10
リュリュがストールで佳蓮を包み終えたその時、少し離れた場所からザッザッと規則正しい足音が聞こえてきた。どんどんこちらに近づいてくる。
さっきの怒鳴り声を聞いて、衛兵がこちらに向かってきているのだ。
このことは間違いなくアルビスに報告される。あの男のことだから、今以上に監視を厳しくするはずだ。そうなったら、もう二度と離宮の外に出ることは叶わないかもしれない。
佳蓮が最悪の事態を想像したその時、リュリュが突然、にっこりと笑った。そしてこれまで通りの声を張り上げた。
「まぁカレン様、今すぐ陛下の元に行きたいだなんて……リュリュはそんなワガママを言われて、困ってしまいますわ。でも、そんなに陛下のことが心配なんですね!わかります。といっても、大丈夫でございますよ。陛下が視察に向かうのは、今すぐではございません。まだ半月後なんですから」
突拍子もないリュリュの言葉に、佳蓮は目を丸くする。彼女の言葉の中に、気になる単語があったのだ。
「……視察?」
思わず口に出して問うた佳蓮に、リュリュは超が付くほどの小声でしっと嗜めた。
(なるほど)
これは機転を利かしてくれたリュリュの演技だ。
それにしてもかなり無理がある内容だし、色々物申したいことはある。だが佳蓮は、打算から素直に口を噤む。
そうすればリュリュは、再び夢見る乙女口調で声を張り上げる。
「そりゃあ2ヶ月も北のリフィドーロという領地に視察に行かれるなら、ご心配でしょうけれど。でも、こんな夜更けに庭を横切って陛下に会いにいかれたら、逆に陛下が心配してしまいますわ」
要するにリュリュは遠回しにあと半月、我慢しろと言っている。
明確な期間を提示してくれて嬉しい。辛いけれど耐えられないことはない期間だ。でもこの言葉を信じていいのだろうか。リュリュを信じたい気持ちはあるが、騙されるのは怖い。
だが今はここで、子供みたいにぐずっているべきではないことはわかる。
心の中で何度も葛藤した佳蓮は「わかった」と呟いた。すぐにホッとした空気が辺りに漂う。
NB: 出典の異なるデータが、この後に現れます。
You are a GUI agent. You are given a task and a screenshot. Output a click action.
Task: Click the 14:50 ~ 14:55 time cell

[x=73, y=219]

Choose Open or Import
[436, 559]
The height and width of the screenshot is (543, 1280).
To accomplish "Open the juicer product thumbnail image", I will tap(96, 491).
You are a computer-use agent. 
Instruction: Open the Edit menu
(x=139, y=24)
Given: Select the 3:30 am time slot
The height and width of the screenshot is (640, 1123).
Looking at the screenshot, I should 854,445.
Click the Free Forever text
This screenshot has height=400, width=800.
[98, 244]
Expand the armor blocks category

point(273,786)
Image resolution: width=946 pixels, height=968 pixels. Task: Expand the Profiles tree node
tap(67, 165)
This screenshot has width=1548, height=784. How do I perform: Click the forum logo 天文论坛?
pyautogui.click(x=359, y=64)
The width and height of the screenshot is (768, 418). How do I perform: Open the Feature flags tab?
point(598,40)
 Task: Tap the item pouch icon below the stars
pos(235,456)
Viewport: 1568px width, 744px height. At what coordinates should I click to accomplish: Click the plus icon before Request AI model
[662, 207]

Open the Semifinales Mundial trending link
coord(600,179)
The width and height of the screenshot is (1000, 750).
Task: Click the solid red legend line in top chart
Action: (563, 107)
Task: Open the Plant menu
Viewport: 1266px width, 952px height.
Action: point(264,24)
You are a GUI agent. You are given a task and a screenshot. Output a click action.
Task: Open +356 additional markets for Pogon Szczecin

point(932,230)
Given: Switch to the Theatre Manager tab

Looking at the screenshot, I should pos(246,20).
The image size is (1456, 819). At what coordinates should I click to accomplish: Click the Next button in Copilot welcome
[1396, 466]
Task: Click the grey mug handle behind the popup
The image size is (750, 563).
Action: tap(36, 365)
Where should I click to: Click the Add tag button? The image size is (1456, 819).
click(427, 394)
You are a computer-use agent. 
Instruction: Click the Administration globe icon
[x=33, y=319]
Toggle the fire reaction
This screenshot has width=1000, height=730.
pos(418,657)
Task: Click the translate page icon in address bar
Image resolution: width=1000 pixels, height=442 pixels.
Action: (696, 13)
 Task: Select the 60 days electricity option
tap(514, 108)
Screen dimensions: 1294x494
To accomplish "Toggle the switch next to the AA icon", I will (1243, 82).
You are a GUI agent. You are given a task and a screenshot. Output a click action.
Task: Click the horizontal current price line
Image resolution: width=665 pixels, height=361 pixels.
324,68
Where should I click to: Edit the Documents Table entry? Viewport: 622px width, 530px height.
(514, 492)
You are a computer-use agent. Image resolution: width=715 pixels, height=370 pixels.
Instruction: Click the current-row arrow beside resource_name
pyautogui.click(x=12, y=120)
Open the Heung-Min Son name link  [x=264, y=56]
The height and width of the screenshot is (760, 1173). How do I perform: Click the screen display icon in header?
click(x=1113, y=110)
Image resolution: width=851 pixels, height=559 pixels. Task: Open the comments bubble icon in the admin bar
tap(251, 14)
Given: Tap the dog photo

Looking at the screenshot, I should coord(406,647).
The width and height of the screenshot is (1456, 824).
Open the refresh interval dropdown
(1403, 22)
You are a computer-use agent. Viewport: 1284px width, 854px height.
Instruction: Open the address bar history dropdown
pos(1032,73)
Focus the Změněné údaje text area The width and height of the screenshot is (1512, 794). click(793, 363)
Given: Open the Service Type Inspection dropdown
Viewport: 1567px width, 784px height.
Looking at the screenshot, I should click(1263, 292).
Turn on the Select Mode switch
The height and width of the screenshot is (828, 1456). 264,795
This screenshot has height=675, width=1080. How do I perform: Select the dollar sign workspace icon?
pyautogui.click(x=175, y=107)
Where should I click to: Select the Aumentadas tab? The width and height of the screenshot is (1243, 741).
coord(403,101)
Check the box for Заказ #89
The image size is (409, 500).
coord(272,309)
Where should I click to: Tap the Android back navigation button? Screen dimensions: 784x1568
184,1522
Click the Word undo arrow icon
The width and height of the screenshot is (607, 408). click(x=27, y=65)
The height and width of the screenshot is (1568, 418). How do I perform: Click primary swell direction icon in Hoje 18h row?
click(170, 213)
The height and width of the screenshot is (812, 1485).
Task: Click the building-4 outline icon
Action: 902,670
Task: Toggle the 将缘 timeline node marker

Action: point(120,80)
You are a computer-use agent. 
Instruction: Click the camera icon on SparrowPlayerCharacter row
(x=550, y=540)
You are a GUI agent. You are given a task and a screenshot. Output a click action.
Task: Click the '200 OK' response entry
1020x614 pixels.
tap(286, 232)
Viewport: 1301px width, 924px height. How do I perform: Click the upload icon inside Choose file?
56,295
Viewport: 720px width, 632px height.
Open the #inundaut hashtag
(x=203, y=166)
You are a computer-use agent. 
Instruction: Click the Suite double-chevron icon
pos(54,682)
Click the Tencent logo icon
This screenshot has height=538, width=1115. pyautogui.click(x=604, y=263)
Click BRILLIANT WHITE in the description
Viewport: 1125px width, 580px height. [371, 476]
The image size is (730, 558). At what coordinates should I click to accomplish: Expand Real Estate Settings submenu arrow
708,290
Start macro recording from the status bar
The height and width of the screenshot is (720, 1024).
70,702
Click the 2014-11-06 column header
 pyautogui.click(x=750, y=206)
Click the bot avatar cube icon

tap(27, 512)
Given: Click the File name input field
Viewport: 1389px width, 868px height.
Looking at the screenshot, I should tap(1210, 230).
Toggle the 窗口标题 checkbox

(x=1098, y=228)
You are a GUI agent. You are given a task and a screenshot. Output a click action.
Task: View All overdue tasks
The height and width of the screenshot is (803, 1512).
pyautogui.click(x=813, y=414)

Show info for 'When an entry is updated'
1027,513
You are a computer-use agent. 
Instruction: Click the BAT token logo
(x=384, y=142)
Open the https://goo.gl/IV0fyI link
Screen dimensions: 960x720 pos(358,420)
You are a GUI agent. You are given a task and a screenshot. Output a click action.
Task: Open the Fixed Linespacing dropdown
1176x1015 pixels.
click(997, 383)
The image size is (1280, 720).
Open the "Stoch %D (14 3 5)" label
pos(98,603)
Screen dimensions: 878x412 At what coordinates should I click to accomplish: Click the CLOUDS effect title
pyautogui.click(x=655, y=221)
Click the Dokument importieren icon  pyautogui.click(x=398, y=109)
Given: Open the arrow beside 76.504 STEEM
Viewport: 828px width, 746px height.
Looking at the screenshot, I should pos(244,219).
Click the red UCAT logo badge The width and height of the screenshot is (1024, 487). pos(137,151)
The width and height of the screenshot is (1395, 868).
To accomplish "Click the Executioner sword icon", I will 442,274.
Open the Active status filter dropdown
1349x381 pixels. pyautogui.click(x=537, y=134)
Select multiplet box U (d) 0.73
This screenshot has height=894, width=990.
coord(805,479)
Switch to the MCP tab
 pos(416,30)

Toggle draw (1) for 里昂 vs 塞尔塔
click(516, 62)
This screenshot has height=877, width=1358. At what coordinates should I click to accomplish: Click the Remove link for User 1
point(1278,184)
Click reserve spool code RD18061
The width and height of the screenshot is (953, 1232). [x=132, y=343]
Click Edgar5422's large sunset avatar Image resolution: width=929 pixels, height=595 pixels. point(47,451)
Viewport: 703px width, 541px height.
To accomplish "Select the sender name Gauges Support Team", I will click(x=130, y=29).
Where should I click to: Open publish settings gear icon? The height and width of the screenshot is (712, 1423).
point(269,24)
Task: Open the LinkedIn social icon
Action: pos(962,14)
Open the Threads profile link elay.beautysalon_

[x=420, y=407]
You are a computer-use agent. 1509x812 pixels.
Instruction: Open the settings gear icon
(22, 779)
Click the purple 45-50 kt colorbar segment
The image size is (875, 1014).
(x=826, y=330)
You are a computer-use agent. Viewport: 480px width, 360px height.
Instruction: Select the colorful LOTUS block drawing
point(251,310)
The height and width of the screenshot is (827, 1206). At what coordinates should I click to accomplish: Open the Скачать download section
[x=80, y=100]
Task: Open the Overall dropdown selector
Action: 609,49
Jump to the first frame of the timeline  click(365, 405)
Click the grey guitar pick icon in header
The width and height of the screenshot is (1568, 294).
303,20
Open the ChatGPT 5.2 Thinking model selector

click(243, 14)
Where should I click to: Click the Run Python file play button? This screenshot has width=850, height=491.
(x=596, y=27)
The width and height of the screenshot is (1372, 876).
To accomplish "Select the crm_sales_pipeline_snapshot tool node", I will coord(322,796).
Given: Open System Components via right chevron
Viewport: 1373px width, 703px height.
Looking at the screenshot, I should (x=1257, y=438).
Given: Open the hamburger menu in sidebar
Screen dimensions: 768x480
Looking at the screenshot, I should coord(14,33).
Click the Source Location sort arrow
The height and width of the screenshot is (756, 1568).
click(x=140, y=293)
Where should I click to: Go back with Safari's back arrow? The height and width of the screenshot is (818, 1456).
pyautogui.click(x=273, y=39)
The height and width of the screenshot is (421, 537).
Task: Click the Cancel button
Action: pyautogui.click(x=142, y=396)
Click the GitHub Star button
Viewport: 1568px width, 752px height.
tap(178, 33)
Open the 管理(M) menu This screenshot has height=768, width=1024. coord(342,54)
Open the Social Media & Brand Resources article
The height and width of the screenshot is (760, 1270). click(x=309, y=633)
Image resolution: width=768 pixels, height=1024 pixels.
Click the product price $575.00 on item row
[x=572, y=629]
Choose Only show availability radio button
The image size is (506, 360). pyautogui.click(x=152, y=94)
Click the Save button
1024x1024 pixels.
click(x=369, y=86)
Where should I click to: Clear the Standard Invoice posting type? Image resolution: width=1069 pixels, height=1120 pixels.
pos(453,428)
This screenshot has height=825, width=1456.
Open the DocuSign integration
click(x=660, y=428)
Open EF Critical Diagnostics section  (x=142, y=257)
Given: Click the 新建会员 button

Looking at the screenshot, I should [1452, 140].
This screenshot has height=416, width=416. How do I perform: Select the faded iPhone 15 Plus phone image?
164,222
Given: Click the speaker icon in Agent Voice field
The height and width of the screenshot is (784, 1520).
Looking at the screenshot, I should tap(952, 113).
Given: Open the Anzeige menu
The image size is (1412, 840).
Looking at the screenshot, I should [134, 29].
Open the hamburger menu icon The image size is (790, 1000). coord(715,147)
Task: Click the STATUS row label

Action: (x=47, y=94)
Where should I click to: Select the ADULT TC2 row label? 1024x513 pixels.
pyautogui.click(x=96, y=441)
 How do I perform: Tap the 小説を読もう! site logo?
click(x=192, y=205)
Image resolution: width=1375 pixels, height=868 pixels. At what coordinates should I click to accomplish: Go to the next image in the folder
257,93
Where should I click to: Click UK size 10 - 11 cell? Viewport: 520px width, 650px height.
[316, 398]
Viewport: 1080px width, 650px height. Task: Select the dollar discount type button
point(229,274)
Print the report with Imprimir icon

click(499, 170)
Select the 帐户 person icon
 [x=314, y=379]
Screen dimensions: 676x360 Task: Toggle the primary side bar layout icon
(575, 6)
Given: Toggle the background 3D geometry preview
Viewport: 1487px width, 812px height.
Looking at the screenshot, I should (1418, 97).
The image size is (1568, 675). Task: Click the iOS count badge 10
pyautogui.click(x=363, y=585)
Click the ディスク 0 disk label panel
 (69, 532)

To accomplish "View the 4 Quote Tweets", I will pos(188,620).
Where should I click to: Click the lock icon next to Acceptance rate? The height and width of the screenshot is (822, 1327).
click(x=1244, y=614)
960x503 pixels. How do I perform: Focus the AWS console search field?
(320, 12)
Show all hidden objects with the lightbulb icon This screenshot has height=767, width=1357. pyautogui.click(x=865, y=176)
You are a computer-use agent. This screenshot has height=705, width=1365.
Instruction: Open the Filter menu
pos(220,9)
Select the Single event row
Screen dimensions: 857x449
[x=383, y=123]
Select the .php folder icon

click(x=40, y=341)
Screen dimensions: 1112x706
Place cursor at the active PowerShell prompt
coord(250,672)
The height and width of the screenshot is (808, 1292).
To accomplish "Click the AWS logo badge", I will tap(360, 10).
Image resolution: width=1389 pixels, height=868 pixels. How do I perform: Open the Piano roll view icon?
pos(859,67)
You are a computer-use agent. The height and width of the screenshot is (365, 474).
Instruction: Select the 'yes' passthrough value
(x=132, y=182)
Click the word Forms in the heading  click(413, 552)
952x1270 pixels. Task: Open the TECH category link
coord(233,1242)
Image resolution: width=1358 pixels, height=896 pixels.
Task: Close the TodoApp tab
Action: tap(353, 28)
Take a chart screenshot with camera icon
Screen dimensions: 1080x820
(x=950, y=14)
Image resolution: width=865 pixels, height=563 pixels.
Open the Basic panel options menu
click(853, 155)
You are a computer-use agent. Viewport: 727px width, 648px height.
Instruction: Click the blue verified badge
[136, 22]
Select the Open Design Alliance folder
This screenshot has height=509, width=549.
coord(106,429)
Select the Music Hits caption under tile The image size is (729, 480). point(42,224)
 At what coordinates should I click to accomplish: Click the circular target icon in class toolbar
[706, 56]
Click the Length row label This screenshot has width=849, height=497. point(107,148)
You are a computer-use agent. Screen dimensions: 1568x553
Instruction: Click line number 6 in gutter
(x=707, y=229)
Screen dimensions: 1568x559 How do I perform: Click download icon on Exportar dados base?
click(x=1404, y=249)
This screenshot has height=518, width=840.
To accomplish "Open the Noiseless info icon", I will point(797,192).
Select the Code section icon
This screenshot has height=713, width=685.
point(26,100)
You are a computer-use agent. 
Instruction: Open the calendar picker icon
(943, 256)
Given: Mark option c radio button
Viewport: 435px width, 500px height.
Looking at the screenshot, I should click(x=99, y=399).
そんな中、場違いなほど明るい声でリュリュがこう言った。
「さぁ離宮に行きましょう、カレン様」
「……うん」
立ち上がって佳蓮に手を差し伸べるリュリュは、戻るとも、帰るとも言わなかった。
あえて言わないでくれた。だから佳蓮は、今度は素直に頷き、リュリュの手を借りて立ち上がった。そして一歩踏み出そうとしたその時、
「あ、ちょっとお待ちください」
リュリュは自身の靴を脱ぐと、地面に膝をついて佳蓮に履かせた。
「少し大きくて歩きにくいかもしれませんが、どうぞお許しくださいませ」
再び立ち上がったリュリュは、佳蓮を支えるように背に手を当てて、ゆっくりと歩き出す。衛兵達は慇懃に礼を執り、佳蓮達の為に道を開ける。
──かっぽ、かっぽ。
子供がお母さんの靴を履いているような音が、辺りに響く。
懐かしい音だ。佳蓮はつまづかぬよう、慎重に歩を進めながらそんなことを思う。
背に回されたリュリュの手の暖かさが服越しに伝わって、遠い世界となってしまった元の世界の日常を鮮明に思い出す。
三者面談の後、『あんたは、あんたの好きなことをしなさいと』と母親に言われながら歩いた商店街を。
移動教室で『実験なんてマジたるいよね』と言いながら理科室まで級友と連れ立って歩いた校舎の廊下を。
野球部の練習試合で負けて、悔し泣きする冬馬を慰めながら歩いた線路沿いの道を。
海がある地方で生まれ育った佳蓮は、皆が当たり前に持っていた都会への憧れはなかった。中途半端に便利で不便なそこが大好きだった。
ずっとずっと同じ景色を眺めながら大人になっていくんだと思っていた。そうしていきたいと願っていた。
この願いは、遥か遠い場所にいても消えてなんかいない。大切な場所を過去の事にしたくなんかない。手の届かない場所にしたくない。
「カレン様……今はわたくしのことが信じられなくても、構いません。ですが、ヴァーリが陛下の為だけの騎士ならば、わたくしは貴女様の為だけの侍女でございます。どうかそれを記憶の隅に置いていただきとうございます」
唄うように囁かれたリュリュのその言葉は、揺るぎない何かを秘めたものだった。
「……うん」
なんの躊躇もなく自分の靴を差し出してくれたリュリュを、今は無条件に信じたいと思う佳蓮は小さく頷いた。